SHORT TASK: Rewrite the listing below with "How would I perform" swapped in for every "How do I perform", keeping every other character the same.
═════ EXERCISE INPUTS ═════
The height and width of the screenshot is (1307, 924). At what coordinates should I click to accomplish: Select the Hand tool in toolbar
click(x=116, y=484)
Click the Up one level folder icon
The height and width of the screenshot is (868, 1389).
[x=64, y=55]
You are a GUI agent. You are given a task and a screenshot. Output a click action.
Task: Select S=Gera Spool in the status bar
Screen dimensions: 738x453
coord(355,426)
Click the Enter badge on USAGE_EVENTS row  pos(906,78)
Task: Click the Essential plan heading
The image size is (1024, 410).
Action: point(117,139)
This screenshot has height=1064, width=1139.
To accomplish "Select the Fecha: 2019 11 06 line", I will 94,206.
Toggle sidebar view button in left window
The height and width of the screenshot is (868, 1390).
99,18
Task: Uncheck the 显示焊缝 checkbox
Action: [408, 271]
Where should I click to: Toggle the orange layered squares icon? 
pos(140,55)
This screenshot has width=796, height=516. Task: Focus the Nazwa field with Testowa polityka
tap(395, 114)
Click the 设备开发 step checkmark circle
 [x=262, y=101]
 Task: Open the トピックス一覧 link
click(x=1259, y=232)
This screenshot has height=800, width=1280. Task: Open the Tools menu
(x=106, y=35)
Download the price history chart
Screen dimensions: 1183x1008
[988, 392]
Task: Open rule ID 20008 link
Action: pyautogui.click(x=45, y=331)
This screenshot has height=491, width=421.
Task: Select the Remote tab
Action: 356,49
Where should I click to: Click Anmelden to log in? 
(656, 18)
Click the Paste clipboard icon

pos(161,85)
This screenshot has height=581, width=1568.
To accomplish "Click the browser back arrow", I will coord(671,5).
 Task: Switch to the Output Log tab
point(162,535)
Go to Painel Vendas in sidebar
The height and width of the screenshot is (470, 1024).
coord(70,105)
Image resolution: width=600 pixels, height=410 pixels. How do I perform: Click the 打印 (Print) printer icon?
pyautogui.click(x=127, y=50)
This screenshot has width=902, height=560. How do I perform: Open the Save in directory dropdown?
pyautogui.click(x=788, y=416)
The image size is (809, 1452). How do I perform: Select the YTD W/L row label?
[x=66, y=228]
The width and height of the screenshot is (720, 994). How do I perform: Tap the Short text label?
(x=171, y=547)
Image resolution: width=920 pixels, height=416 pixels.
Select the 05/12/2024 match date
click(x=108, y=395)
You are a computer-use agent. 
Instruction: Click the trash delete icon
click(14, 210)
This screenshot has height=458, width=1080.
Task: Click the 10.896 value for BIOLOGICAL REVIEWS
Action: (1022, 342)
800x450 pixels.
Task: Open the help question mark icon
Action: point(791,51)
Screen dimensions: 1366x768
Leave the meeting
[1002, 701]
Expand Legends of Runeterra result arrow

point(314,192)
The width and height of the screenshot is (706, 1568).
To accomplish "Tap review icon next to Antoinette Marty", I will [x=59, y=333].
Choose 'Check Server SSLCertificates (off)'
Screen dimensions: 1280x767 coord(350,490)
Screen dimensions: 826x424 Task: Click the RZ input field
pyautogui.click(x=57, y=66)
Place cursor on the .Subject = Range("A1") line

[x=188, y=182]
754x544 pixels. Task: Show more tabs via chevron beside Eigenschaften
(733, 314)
═════
FINAL RESULT:
The height and width of the screenshot is (1307, 924). At what coordinates should I click to accomplish: Select the Hand tool in toolbar
click(x=116, y=484)
Click the Up one level folder icon
The height and width of the screenshot is (868, 1389).
[x=64, y=55]
You are a GUI agent. You are given a task and a screenshot. Output a click action.
Task: Select S=Gera Spool in the status bar
Screen dimensions: 738x453
coord(355,426)
Click the Enter badge on USAGE_EVENTS row  pos(906,78)
Task: Click the Essential plan heading
The image size is (1024, 410).
Action: point(117,139)
This screenshot has height=1064, width=1139.
To accomplish "Select the Fecha: 2019 11 06 line", I will 94,206.
Toggle sidebar view button in left window
The height and width of the screenshot is (868, 1390).
99,18
Task: Uncheck the 显示焊缝 checkbox
Action: [408, 271]
Where should I click to: Toggle the orange layered squares icon? 
pos(140,55)
This screenshot has width=796, height=516. Task: Focus the Nazwa field with Testowa polityka
tap(395, 114)
Click the 设备开发 step checkmark circle
 [x=262, y=101]
 Task: Open the トピックス一覧 link
click(x=1259, y=232)
This screenshot has height=800, width=1280. Task: Open the Tools menu
(x=106, y=35)
Download the price history chart
Screen dimensions: 1183x1008
[988, 392]
Task: Open rule ID 20008 link
Action: pyautogui.click(x=45, y=331)
This screenshot has height=491, width=421.
Task: Select the Remote tab
Action: 356,49
Where should I click to: Click Anmelden to log in? 
(656, 18)
Click the Paste clipboard icon

pos(161,85)
This screenshot has height=581, width=1568.
To accomplish "Click the browser back arrow", I will coord(671,5).
 Task: Switch to the Output Log tab
point(162,535)
Go to Painel Vendas in sidebar
The height and width of the screenshot is (470, 1024).
coord(70,105)
Image resolution: width=600 pixels, height=410 pixels. How would I perform: Click the 打印 (Print) printer icon?
pyautogui.click(x=127, y=50)
This screenshot has width=902, height=560. How would I perform: Open the Save in directory dropdown?
pyautogui.click(x=788, y=416)
The image size is (809, 1452). How would I perform: Select the YTD W/L row label?
[x=66, y=228]
The width and height of the screenshot is (720, 994). How would I perform: Tap the Short text label?
(x=171, y=547)
Image resolution: width=920 pixels, height=416 pixels.
Select the 05/12/2024 match date
click(x=108, y=395)
You are a computer-use agent. 
Instruction: Click the trash delete icon
click(14, 210)
This screenshot has height=458, width=1080.
Task: Click the 10.896 value for BIOLOGICAL REVIEWS
Action: (1022, 342)
800x450 pixels.
Task: Open the help question mark icon
Action: point(791,51)
Screen dimensions: 1366x768
Leave the meeting
[1002, 701]
Expand Legends of Runeterra result arrow

point(314,192)
The width and height of the screenshot is (706, 1568).
To accomplish "Tap review icon next to Antoinette Marty", I will [x=59, y=333].
Choose 'Check Server SSLCertificates (off)'
Screen dimensions: 1280x767 coord(350,490)
Screen dimensions: 826x424 Task: Click the RZ input field
pyautogui.click(x=57, y=66)
Place cursor on the .Subject = Range("A1") line

[x=188, y=182]
754x544 pixels. Task: Show more tabs via chevron beside Eigenschaften
(733, 314)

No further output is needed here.